▸ Requirement: Only the lines from the one containing "Given: Click the (Default) string value icon" through the one containing "Given: Click the Sprite2D section header" should be printed, exactly as they appear below, with both ends included.

(Collected data entries)
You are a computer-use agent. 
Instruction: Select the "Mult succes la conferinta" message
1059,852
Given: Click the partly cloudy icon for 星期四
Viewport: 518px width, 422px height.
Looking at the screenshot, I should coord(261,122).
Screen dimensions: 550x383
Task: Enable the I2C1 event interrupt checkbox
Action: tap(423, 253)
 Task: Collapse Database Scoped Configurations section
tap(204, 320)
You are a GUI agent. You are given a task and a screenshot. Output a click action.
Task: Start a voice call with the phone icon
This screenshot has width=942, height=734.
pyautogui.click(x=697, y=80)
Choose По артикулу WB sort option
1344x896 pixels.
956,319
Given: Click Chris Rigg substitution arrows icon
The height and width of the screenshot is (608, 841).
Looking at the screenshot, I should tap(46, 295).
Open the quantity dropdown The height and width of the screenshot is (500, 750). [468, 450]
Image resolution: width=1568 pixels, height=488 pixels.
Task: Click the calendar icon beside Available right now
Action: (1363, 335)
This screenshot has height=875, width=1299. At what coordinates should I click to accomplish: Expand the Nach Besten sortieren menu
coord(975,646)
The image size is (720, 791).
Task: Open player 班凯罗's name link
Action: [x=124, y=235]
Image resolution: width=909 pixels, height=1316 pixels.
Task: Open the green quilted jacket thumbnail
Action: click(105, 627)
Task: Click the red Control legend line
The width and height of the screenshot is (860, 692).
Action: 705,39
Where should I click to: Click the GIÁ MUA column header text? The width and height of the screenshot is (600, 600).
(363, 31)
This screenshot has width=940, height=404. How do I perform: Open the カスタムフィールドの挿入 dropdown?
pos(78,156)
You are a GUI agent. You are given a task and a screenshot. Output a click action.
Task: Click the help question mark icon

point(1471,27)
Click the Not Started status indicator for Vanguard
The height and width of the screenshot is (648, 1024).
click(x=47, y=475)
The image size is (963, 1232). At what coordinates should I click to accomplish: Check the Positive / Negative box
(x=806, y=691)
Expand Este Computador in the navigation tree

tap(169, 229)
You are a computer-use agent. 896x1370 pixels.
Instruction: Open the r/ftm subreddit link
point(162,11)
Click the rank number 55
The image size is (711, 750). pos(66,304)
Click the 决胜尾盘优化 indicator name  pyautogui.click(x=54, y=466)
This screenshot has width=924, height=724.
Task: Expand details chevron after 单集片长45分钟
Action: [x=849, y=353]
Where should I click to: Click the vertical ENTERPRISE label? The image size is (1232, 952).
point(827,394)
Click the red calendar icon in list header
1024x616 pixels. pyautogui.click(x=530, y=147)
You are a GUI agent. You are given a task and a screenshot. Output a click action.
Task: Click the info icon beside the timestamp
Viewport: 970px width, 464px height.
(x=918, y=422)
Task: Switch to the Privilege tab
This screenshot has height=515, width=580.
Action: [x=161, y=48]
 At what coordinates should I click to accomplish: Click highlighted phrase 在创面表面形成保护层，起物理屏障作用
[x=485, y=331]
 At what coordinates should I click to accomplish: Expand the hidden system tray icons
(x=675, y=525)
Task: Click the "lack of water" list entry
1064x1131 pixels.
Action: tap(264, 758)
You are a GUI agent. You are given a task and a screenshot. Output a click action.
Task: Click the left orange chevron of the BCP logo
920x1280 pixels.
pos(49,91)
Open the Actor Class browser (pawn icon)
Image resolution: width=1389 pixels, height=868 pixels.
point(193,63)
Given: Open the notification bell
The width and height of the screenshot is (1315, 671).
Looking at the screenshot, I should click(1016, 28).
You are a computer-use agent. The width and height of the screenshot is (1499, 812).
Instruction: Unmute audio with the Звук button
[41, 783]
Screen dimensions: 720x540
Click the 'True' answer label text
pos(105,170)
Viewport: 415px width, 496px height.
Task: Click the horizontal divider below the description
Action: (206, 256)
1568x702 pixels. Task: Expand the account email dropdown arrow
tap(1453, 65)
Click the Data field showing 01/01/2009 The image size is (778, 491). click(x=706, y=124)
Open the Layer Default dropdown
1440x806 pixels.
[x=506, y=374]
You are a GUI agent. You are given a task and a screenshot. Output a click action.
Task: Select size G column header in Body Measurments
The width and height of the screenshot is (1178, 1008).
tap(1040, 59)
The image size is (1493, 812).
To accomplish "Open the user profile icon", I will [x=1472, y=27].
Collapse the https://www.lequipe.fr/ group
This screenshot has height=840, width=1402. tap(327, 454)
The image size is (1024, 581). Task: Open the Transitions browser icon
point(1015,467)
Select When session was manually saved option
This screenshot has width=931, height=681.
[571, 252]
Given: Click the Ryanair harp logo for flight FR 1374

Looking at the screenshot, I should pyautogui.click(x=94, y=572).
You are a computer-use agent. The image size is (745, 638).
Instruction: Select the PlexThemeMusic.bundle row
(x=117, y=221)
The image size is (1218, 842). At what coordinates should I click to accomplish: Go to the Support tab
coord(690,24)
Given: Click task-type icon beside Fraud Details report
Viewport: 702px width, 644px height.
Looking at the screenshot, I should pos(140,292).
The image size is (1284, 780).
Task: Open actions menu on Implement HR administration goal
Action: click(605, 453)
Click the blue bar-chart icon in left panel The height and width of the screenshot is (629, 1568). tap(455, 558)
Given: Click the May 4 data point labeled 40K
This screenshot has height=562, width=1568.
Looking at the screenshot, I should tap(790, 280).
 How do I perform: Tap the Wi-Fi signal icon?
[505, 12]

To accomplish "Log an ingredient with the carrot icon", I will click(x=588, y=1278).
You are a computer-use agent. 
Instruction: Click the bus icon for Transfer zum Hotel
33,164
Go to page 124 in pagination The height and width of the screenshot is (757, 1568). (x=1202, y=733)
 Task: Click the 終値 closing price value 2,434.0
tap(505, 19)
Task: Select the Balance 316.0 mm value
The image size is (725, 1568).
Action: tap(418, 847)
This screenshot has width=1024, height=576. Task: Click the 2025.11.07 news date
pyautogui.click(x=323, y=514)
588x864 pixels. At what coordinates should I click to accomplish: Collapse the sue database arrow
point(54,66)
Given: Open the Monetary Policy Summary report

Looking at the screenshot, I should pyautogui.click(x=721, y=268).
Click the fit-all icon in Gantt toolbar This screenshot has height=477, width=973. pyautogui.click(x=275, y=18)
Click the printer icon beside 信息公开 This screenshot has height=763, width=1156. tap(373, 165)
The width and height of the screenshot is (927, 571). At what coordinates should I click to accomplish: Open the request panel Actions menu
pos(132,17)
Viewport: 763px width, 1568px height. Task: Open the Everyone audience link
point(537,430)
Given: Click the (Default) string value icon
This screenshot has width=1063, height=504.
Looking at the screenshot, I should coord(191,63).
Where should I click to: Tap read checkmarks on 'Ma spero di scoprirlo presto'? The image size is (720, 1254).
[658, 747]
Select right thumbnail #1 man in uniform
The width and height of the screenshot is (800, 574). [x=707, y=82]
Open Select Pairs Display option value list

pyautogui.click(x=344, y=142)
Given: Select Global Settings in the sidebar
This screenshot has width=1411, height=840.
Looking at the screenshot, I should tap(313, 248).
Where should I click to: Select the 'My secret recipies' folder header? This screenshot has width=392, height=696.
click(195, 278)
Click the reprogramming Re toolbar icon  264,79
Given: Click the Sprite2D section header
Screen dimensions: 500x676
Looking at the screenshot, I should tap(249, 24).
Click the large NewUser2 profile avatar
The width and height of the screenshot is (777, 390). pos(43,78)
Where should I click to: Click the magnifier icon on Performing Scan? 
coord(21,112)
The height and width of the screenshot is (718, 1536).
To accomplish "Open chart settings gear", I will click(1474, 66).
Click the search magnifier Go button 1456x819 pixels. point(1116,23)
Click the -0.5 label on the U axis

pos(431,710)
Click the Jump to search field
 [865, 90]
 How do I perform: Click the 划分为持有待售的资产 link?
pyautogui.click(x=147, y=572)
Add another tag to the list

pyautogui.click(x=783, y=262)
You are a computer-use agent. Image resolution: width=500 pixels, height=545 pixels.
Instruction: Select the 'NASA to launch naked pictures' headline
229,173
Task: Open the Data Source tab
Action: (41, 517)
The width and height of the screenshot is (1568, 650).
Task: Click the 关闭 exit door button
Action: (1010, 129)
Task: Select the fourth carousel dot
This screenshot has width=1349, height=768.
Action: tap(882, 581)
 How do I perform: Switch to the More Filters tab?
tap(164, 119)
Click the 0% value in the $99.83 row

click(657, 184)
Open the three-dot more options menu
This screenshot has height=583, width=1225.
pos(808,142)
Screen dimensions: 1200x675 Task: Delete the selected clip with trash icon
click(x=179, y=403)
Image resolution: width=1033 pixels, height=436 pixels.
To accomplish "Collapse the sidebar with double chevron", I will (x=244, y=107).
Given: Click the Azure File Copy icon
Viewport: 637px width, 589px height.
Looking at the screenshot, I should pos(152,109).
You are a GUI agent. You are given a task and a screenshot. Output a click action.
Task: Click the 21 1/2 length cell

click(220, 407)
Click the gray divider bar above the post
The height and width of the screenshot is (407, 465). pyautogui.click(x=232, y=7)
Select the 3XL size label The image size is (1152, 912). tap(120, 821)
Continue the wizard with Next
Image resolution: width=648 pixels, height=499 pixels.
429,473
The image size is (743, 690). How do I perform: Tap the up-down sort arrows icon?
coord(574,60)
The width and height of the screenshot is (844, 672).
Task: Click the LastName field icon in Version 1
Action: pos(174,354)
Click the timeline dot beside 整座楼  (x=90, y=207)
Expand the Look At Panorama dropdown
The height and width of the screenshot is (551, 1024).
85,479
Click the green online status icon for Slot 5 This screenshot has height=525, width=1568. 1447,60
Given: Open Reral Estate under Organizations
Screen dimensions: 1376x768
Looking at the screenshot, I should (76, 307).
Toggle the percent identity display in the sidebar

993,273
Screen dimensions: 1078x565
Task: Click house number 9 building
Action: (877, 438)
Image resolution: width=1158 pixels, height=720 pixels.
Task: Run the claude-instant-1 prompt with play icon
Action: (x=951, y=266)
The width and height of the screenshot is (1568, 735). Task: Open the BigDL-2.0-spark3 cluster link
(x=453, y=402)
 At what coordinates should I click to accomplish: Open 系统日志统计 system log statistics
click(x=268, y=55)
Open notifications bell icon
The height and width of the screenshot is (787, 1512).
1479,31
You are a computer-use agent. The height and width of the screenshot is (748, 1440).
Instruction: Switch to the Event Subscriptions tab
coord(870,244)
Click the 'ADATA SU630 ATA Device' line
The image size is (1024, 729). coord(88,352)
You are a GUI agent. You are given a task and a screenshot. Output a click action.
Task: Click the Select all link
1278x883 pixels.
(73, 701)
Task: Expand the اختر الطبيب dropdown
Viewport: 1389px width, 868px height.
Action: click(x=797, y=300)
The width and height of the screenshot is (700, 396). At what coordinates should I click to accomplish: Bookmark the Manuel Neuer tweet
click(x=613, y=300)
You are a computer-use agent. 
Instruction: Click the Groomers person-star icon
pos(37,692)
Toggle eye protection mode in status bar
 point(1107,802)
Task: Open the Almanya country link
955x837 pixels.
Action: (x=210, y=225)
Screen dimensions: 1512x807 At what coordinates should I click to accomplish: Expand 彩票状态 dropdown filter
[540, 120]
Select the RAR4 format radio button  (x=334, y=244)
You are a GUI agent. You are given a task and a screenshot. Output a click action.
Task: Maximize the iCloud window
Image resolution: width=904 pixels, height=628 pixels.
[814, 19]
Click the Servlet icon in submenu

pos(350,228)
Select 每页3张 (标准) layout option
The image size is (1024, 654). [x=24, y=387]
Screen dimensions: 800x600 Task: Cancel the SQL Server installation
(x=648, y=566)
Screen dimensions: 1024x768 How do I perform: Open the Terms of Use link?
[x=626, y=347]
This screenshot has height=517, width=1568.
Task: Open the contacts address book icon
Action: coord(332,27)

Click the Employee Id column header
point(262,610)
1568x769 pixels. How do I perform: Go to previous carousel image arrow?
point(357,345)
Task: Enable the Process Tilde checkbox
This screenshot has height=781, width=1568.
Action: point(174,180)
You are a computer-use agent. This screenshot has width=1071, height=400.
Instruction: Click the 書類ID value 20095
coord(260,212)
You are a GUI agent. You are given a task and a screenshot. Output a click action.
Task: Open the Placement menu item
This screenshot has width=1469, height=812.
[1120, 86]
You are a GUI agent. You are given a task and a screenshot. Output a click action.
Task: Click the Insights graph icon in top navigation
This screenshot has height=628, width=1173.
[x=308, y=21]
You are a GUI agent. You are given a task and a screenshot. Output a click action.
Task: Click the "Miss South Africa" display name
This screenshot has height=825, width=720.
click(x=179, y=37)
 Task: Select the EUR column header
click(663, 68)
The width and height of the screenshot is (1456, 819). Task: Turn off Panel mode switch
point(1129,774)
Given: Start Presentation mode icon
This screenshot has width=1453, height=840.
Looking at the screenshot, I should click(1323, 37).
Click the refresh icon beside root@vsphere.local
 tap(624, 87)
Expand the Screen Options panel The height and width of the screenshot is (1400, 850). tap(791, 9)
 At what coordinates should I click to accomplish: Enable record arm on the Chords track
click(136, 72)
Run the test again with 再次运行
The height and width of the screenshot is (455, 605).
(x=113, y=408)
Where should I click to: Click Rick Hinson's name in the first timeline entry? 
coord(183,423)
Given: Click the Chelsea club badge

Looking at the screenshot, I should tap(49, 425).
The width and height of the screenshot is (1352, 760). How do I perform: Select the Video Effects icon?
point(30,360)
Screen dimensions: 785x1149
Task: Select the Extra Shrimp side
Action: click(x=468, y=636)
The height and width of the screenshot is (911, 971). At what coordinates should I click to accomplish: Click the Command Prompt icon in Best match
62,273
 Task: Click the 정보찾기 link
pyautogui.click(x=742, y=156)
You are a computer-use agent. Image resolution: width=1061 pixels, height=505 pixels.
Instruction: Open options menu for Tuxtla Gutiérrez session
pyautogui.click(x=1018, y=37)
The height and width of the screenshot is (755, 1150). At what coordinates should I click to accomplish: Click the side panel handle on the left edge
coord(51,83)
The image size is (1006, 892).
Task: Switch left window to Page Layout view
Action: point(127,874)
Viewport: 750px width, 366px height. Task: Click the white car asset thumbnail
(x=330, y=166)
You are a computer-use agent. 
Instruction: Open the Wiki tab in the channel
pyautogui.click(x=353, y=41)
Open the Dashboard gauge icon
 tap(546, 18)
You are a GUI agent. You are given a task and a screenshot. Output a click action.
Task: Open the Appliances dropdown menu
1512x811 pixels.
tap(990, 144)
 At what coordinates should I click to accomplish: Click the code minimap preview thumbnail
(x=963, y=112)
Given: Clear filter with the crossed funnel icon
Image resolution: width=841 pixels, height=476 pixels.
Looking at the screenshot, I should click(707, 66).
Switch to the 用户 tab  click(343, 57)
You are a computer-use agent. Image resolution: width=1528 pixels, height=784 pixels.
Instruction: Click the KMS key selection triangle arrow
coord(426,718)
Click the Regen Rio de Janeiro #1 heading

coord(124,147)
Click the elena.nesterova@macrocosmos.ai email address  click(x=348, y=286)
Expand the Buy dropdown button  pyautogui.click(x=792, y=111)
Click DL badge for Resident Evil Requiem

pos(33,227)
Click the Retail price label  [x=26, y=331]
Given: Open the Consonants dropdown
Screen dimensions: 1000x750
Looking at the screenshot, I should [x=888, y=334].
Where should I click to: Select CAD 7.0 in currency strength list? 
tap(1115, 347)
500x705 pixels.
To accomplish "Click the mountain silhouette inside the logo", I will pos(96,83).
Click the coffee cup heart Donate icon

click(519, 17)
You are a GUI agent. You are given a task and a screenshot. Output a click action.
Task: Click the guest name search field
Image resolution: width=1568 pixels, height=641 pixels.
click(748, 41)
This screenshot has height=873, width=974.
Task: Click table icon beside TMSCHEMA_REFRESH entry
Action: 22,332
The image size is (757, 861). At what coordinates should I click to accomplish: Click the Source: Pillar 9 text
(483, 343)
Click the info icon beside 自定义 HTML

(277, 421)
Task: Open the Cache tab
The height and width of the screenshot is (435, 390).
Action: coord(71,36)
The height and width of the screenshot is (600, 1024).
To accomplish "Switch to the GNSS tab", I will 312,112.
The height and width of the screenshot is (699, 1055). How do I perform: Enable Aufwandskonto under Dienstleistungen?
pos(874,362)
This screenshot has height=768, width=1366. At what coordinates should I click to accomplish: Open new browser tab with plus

▸ Answer to this problem:
Given: Click the (Default) string value icon
This screenshot has width=1063, height=504.
Looking at the screenshot, I should coord(191,63).
Where should I click to: Tap read checkmarks on 'Ma spero di scoprirlo presto'? The image size is (720, 1254).
[658, 747]
Select right thumbnail #1 man in uniform
The width and height of the screenshot is (800, 574). [x=707, y=82]
Open Select Pairs Display option value list

pyautogui.click(x=344, y=142)
Given: Select Global Settings in the sidebar
This screenshot has width=1411, height=840.
Looking at the screenshot, I should tap(313, 248).
Where should I click to: Select the 'My secret recipies' folder header? This screenshot has width=392, height=696.
click(195, 278)
Click the reprogramming Re toolbar icon  264,79
Given: Click the Sprite2D section header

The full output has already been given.